— begin —

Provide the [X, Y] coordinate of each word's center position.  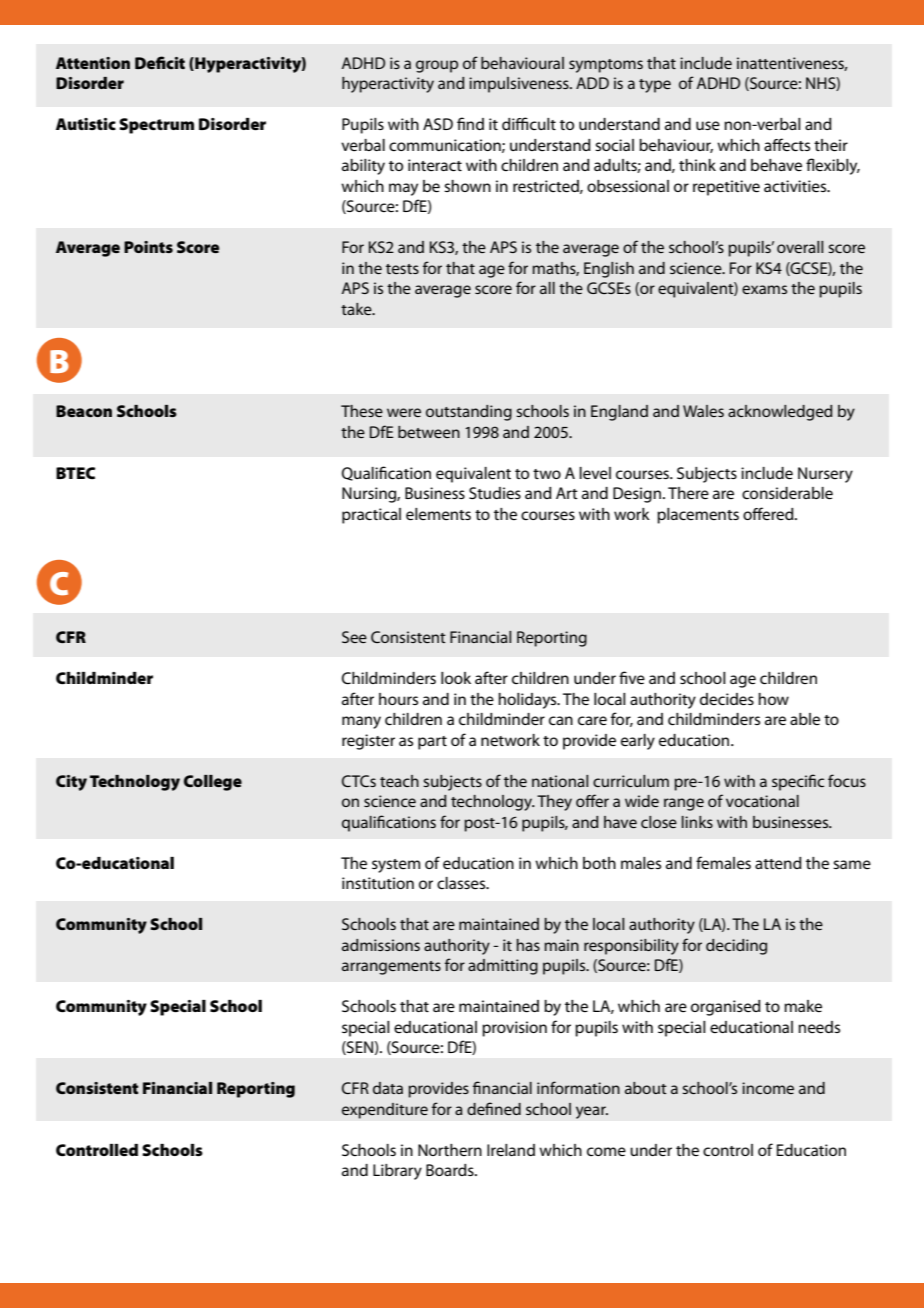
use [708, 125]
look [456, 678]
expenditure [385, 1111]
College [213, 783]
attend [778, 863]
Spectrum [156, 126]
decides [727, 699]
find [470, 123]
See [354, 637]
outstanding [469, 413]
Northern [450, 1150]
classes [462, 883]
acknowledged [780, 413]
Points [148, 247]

— end —
— begin —

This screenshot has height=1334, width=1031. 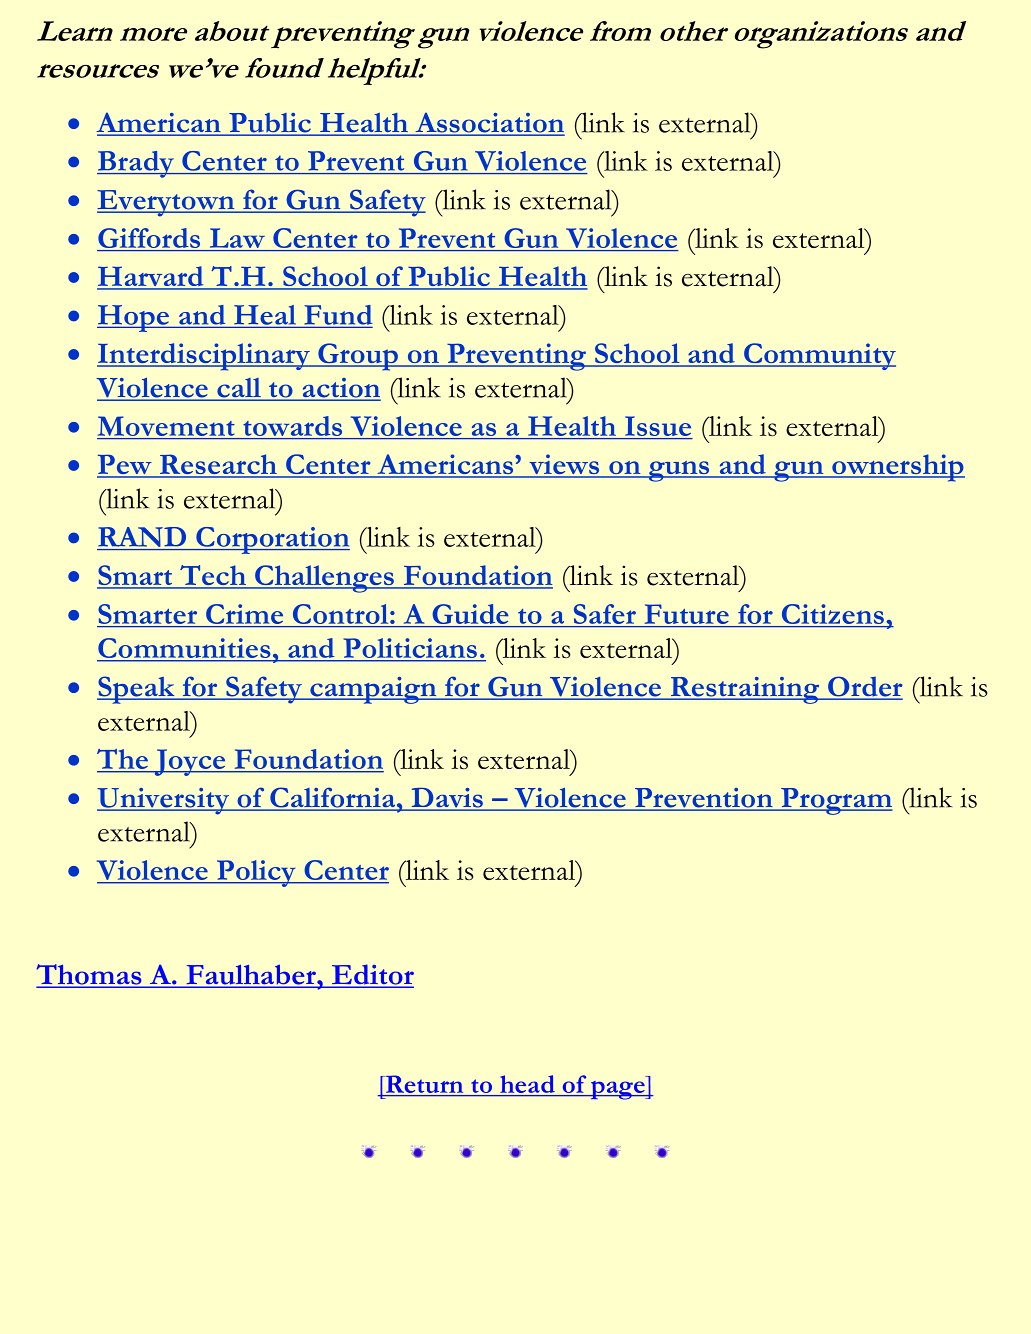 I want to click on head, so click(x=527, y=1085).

— end —

Copy out the records word for word, starting at the line that contains "Provide the [X, Y]" and ending at the line that contains "Points [148, 247]", with both of those lines included. Leave the pictures out of your answer.

Provide the [X, Y] coordinate of each word's center position.  
use [708, 125]
look [456, 678]
expenditure [385, 1111]
College [213, 783]
attend [778, 863]
Spectrum [156, 126]
decides [727, 699]
find [470, 123]
See [354, 637]
outstanding [469, 413]
Northern [450, 1150]
classes [462, 883]
acknowledged [780, 413]
Points [148, 247]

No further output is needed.